Practical and emotional support is essential for everyone living with the demands of leukaemia, lymphoma, myeloma and related blood disorders.
People living with these diseases need support to help them deal with the many demands of their illness and treatment. Diagnosis and treatment are challenging times when people need a lot of support. It is also important during times of relapse and recovery after treatment. While the need for support continues throughout the illness, the nature and the amount of this can change at different times.
Offering support is not always easy. While you may be only to willing to help if you can, you may feel awkward, or lack confidence about how to approach an unwell person. You may be afraid that you will say something insensitive or even stupid in front of them or their family.
Chances are, however, that you will do your very best and the unwell person and their family will appreciate that you are thinking about them, care for them and want to help them through a difficult time.
You may be unsure if the unwell person needs help at a particular time. In most cases it is best just to ask. If they do not need your assistance at that time, you could ask that they keep you in mind for other times when you could help. Many people find that they feel better within themselves when they are asked to, or allowed to support people they care about in this situation. Being able to help and feeling 'useful' may, to some extent, help relieve the sense of powerlessness or anxiety you may be feeling about your friend or loved one.
There are many different types of support needed by people living with these diseases.
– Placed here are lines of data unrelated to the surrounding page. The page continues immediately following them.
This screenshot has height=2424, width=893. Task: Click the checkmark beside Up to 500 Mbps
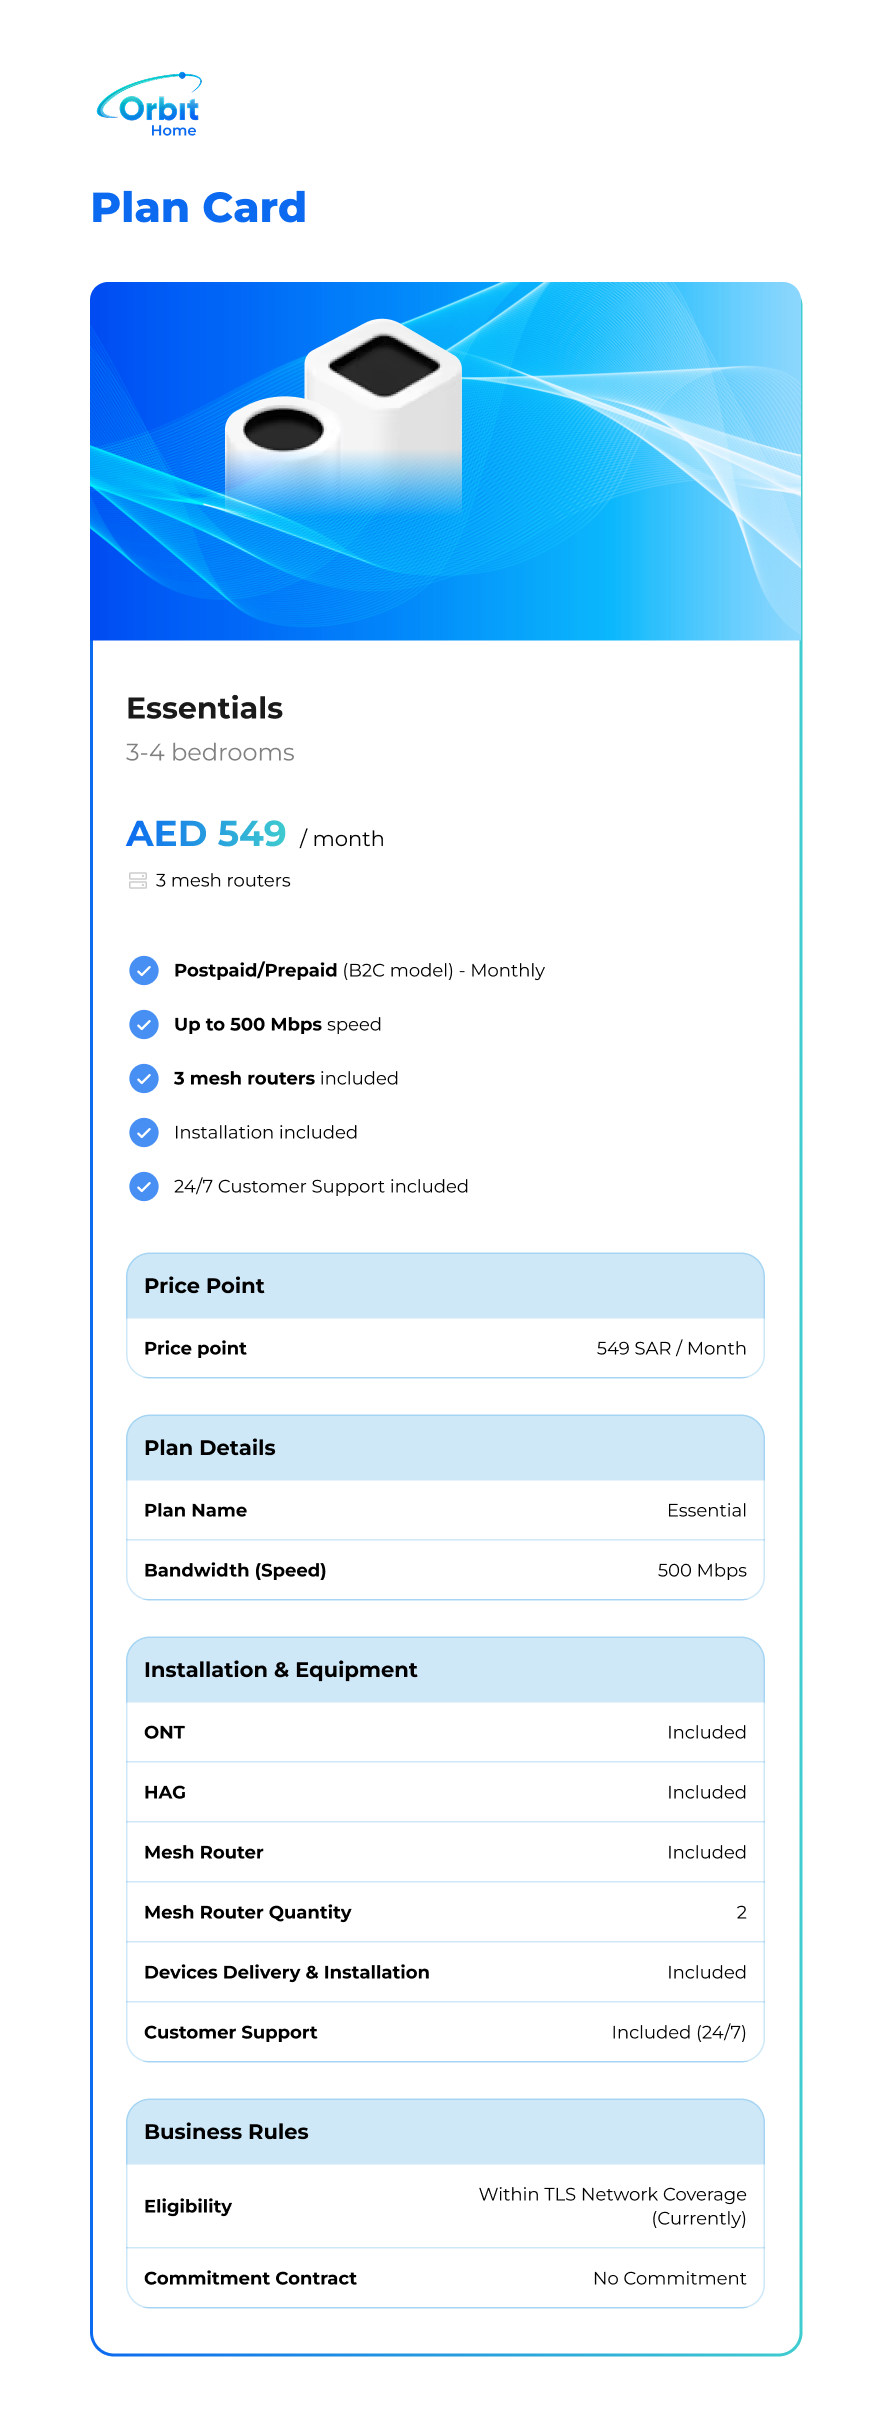click(144, 1024)
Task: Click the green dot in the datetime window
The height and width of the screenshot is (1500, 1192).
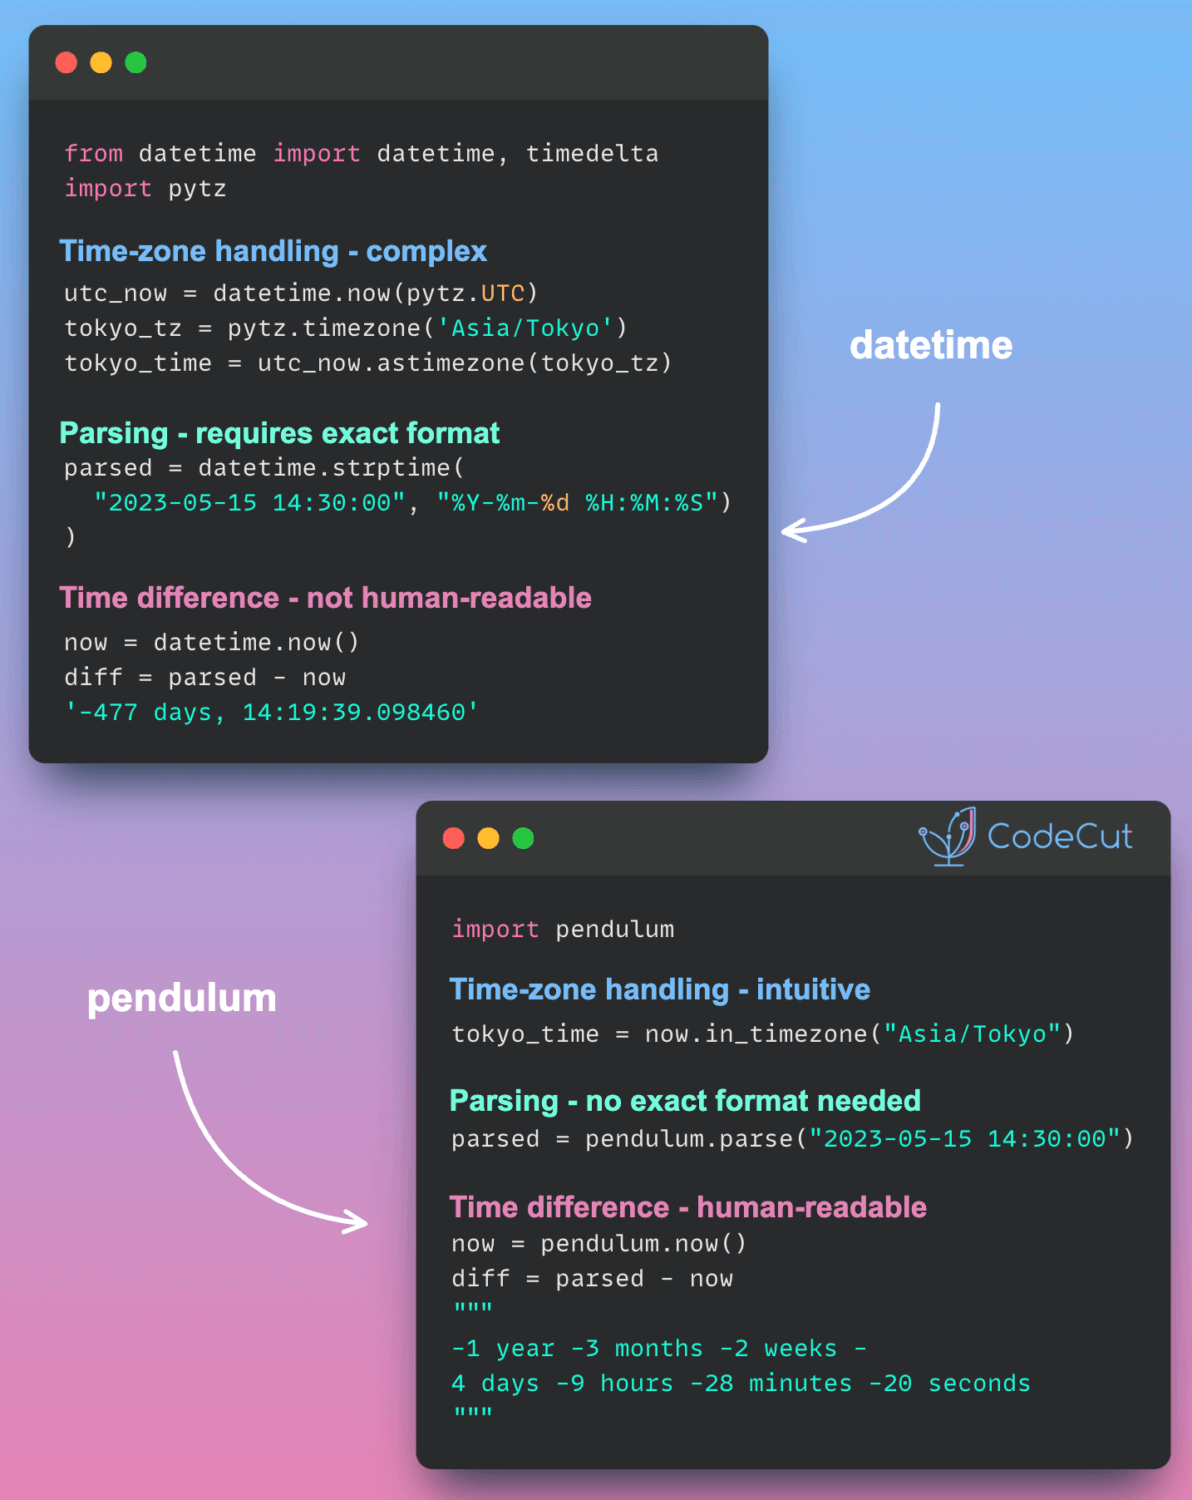Action: [136, 63]
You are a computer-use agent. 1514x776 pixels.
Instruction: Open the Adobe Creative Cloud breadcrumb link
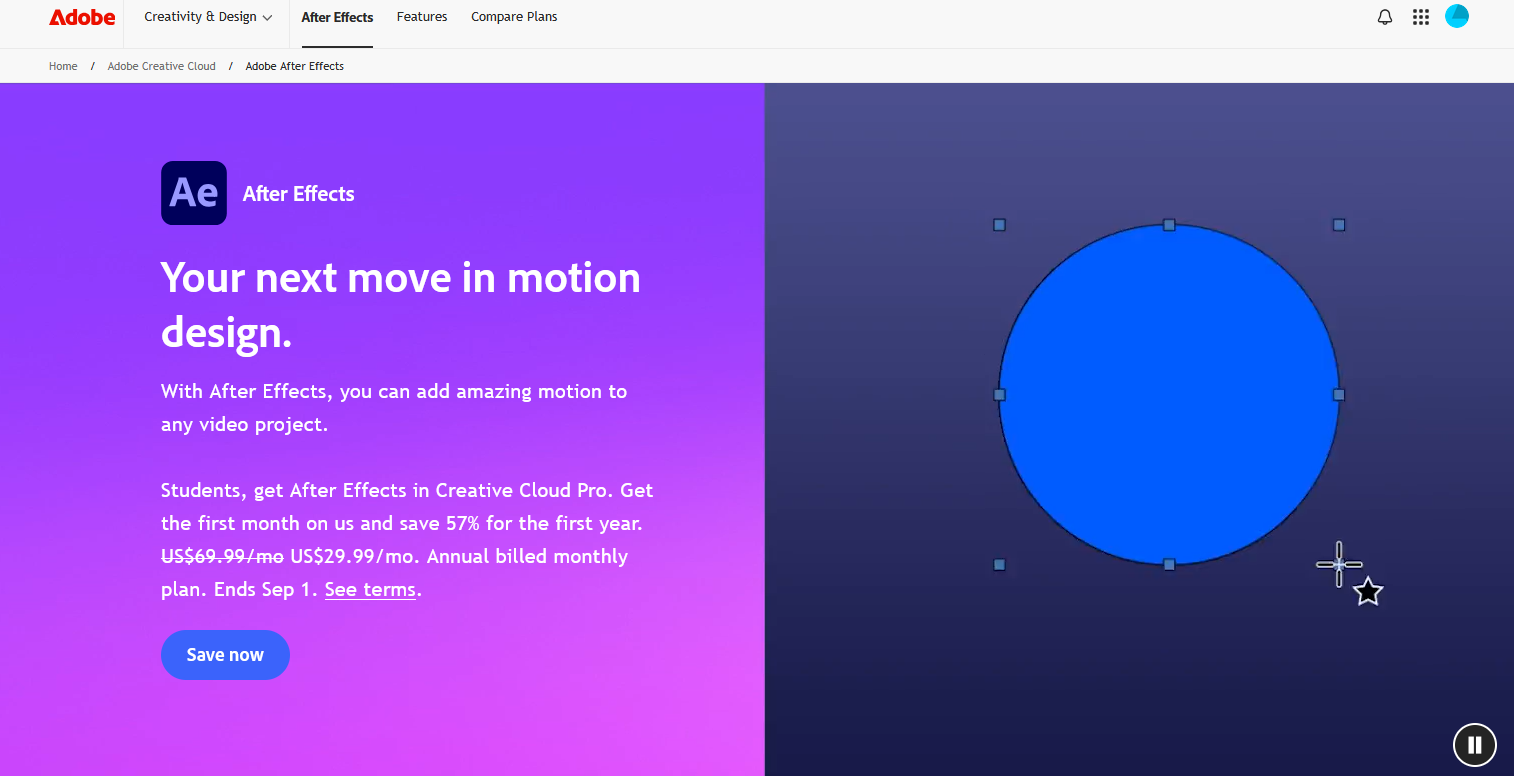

Some practical support may be required at different times. Most people feel comfortable providing this kind of support especially if they are guided by being given specific tasks. For example, helping with cooking, housework, picking up children, or taking care of the family pet. In some cases, friends and relatives devise a roster to help with the necessary day-to-day running of the household, especially where children are involved. byThe Leukaemia Foundation's staff can suggest lots ways in which you might be able to further assist your loved one.
Emotional support is also important. This involves being there to listen and offer comfort, understanding and encouragement. It's natural to feel uncomfortable, nervous or overwhelmed at times. If you feel overwhelmed or you 'don't know what to say' when talking to the person with cancer, just tell them so. They will probably understand and appreciate that you care for them and that you are doing your best. Most importantly, LISTEN to what they are telling you and allow them to be heard.
Where appropriate you could offer help by putting your loved one in contact with relevant services and organisations (including the Leukaemia Foundation) that provide practical, emotional and financial assistance for patients and families.
Practical help is available through organisations like Meals on Wheels, home care services, community nursing, and palliative care services. Financial support is available through pensions and benefits to help with the costs of travel, accommodation and some drugs. In special circumstances, the Leukaemia Foundation may also provide financial assistance for patients who are experiencing financial difficulties. A social/welfare worker will be able to help your loved one access these services.
Education and support programs can offer your loved one important information and a supportive environment for people to discuss issues important to them. Health professionals at treating hospitals and the Leukaemia Foundation will have information about relevant support programs in their area.